Problem description — Reproduce the stretch of the dance cross-training text from "Things you should" through "balancing and core.", word for word.

Source extract —
Things you should have at home or in your dance bag for cross-training on your own…
Bosu Ball... it is $100 bucks but one of the best investments for your dancer. Not only can you strength train on it but you can also work on balancing and core.

Resistance Bands

Foam Roller/Muscle Roller
You can not only maintain muscle, but  you can also use it to stretch and increase your stretch…

Flexi Stretcher

Ways to Cross-Train…

Pilates Life:
“Dancers spend most of their time in the studio, dedicating themselves to their art. Ballet/dance is their real job and like any job it is a daily struggle and it takes it’s toll on the body. Pilates helps them to rectify the imbalances they tend to create in the studio (from my experience, ballet dancers are particularly asymmetrical). With choreographers and teachers demanding daily perfection, Pilates allows dancers the space they need outside of the studio and outside of class to re-balance, release and re-connect. I started Pilates in my first year of the Australian Ballet School, which is around 23 years ago. Initially I found it hard to understand. Pilates is full of subtlety and nuance and it takes a long time to become familiar with it. When I was dancing my best, Pilates was for the most part a daily routine. A couple of hours of Pilates before ballet class became a necessity for me to feel good on stage. It balanced me out, helped me to rehabilitate injuries and be stronger than the challenge I faced. Simply put, it made my dancing better and more enjoyable.” -Marc Cassidy, former Senior Artist with The Australian Ballet and now owns and operates TrueFormPilates in Melbourne. Quote from Dance Informa

Cardio Life:
According to Harvard’s SCHOOL OF PUBLIC HEALTH, the average child 11-18 should be engaged in moderate or vigorous activity for an hour a day… we got that covered. However, cardio does build stamina and helps burn calories… Not that a kid should have to worry about that… But, this is on top of elite athletics. I mean, I for sure don’t have an hour a day to just briskly walk but it’s something to strive for. I would avoid the treadmill and other weight on the joints activities and focus on like swimming or yoga… though swimming can also restructure the body’s lung capacity and cause broadening of the chest and back… not ideal for girls.  Jumping rope on clay is always fun. I avoid biking because it makes your quads larger and tighter.

Dataset content —

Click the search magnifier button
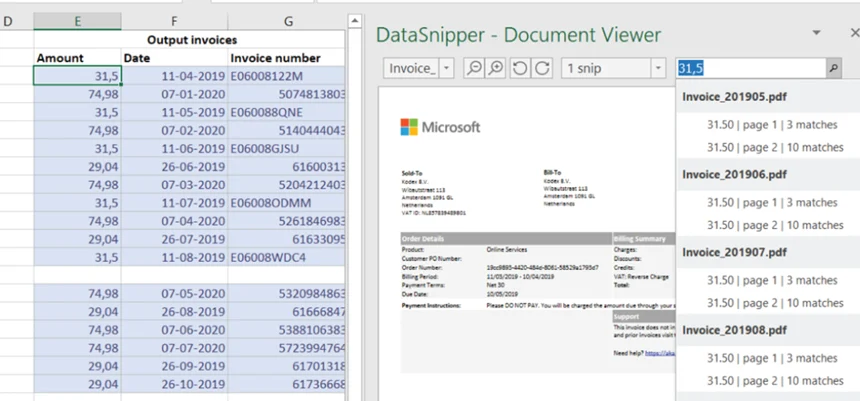 tap(833, 68)
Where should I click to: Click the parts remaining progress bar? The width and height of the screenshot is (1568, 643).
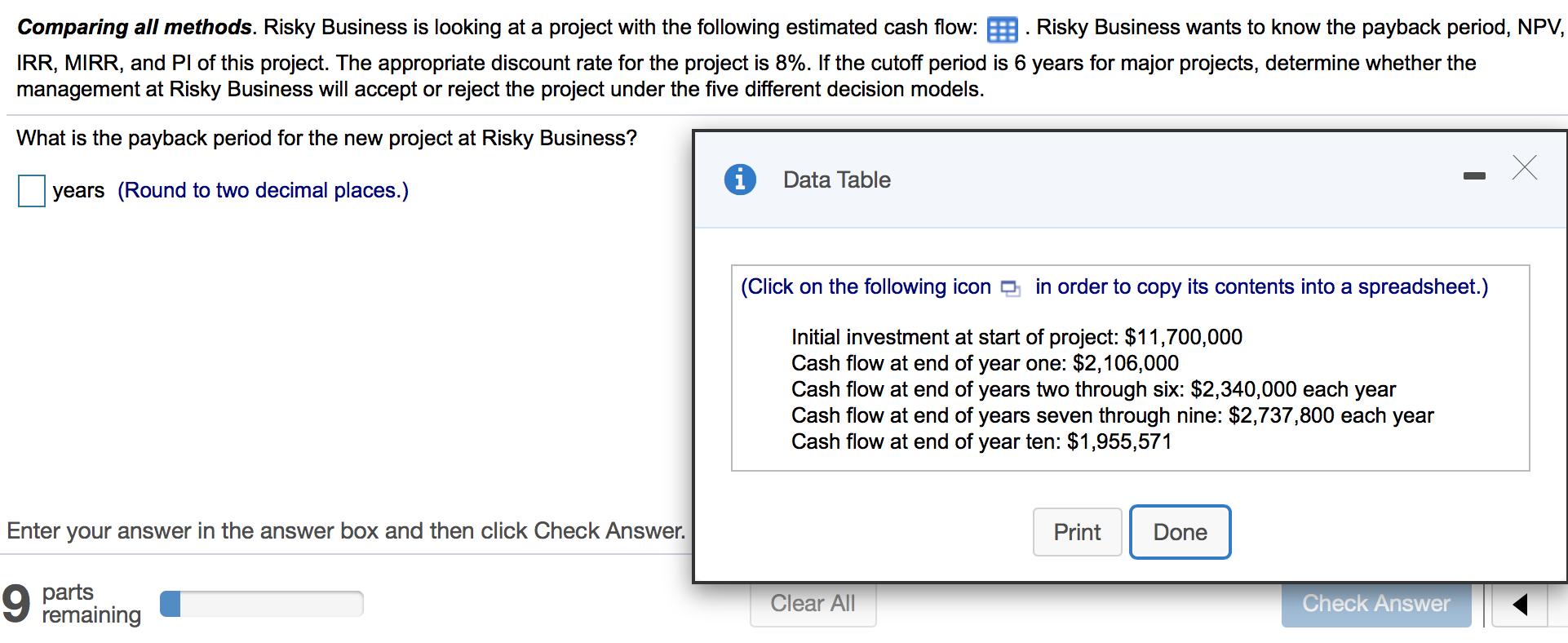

Output —
Things you should have at home or in your dance bag for cross-training on your own…
Bosu Ball... it is $100 bucks but one of the best investments for your dancer. Not only can you strength train on it but you can also work on balancing and core.